# [TEXT SEGMENT]
•••••

If it was initially meant to be a managing of the public perception of the government response to massive natural disasters, the scene veered instead to something else entirely.
In General Santos City last Tuesday, after the most powerful earthquake to hit the country so far this century, get-quickly-on-a-plane Public Works Secretary Vince Dizon, with a posse of national and local officials in tow, was inspecting the slightly damaged Dr. Jorge P. Royeca Hospital.
Caught on an ABS-CBN news video, Dizon, after seeing the hospital’s damaged ceilings, turned to an unidentified smug regional DPWH official and ordered him to ready funds and speed up repairs.
The nonchalant DPWH official wryly replied that he had no money. What next came out of Dizon’s mouth instantly became a classic for what’s wrong with officials with the immediate responsibility to respond to natural disasters and repair damaged public infrastructure.
“May pera ka ba? Pa-advance mo muna. May advance na magnakaw, tang***, ang ipa-advance n’yo trabaho (Do you have money? Can you advance it? There is an advance for stealing, da***it, you should advance for the work),” a peeved Dizon uttered.

•••••

# [EXCERPTED DATA]
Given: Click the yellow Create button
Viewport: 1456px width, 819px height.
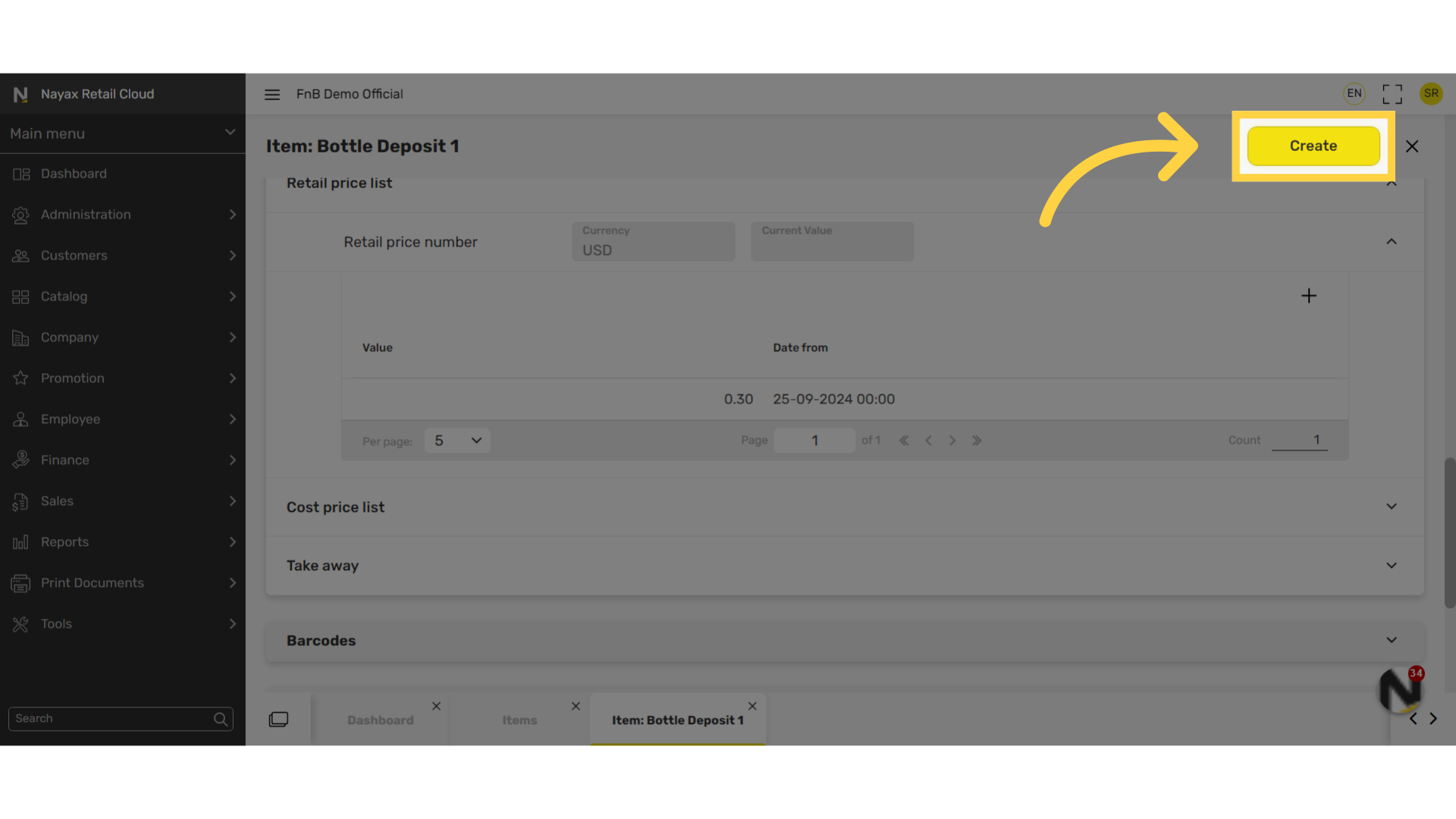Looking at the screenshot, I should click(x=1313, y=146).
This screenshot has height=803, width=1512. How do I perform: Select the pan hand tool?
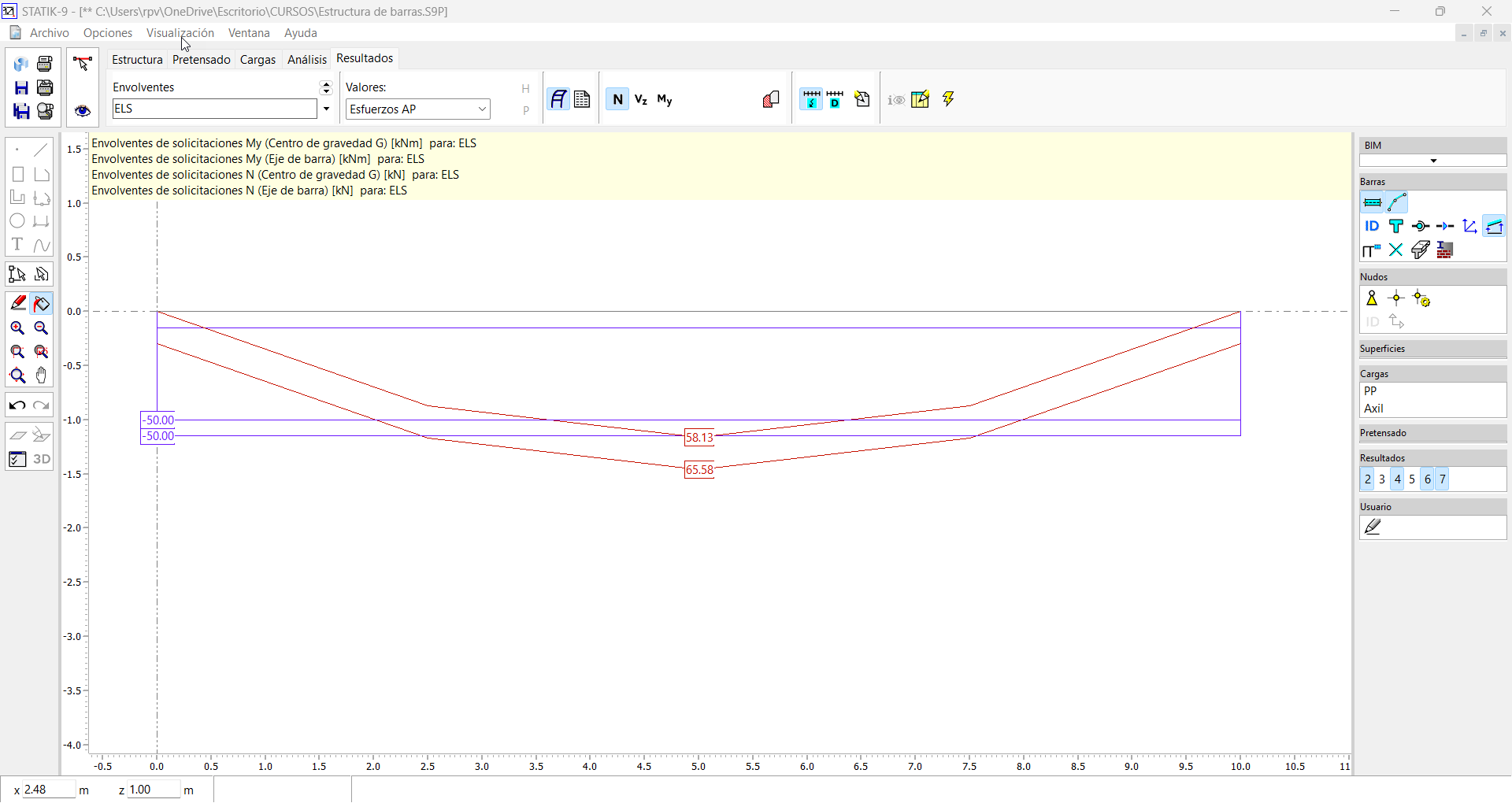[42, 376]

•••••

# [ASSIGNED TASK 1]
In the account of the General Santos City hospital inspection, what did the regional DPWH official say when Dizon ordered him to ready funds and speed up repairs?
# [ASSIGNED TASK 2]
Sum up the account of the General Santos City hospital inspection in two sentences.
# [ASSIGNED TASK 3]
Continue the account of the General Santos City hospital inspection from the point where the text stops.

# [WRITTEN RESPONSE 1]
He replied that he had no money.

# [WRITTEN RESPONSE 2]
While inspecting the damaged Dr. Jorge P. Royeca Hospital after a powerful earthquake, Public Works Secretary Vince Dizon ordered a regional DPWH official to ready funds and speed up repairs. When the official said he had no money, Dizon angrily told him to advance the money, saying there is an advance for stealing and there should be one for the work.

# [WRITTEN RESPONSE 3]
Dizon’s unguarded utterance instantly raised the widespread public suspicion that local public works officials were often hesitant to do quick work without the say-so of private contractors, even if their offices had the resources and the people to do the job.
And we all know where that’s going from the scandalously corrupted flood control projects — to untold public misery and raided public treasuries.
Besides that, the scene also exposed the dark systemic, even criminal, underbelly most government bureaucrats are laboring under.
Ideally insulated from political patronage and corruption, appointments to the public service bureaucracy have become undeniably based on political allegiance rather than merit, resulting in politicized service deliveries and lesser skilled bureaucrats holding office.
This is the situation Dizon warned about a month ago when he openly wailed that his people in the provinces simply lacked common sense.
Earlier, Dizon vowed to overhaul the district and regional officials’ response to damaged roads and bridges in their areas.
Dizon said it didn’t take a lot of thought or calculations to determine if a damaged road or bridge posed a serious risk to the public — just common sense.
The technocratic Public Works boss eventually confessed that he never particularly liked local bureaucrats habitually waiting for his decision before repairing damaged roads and bridges.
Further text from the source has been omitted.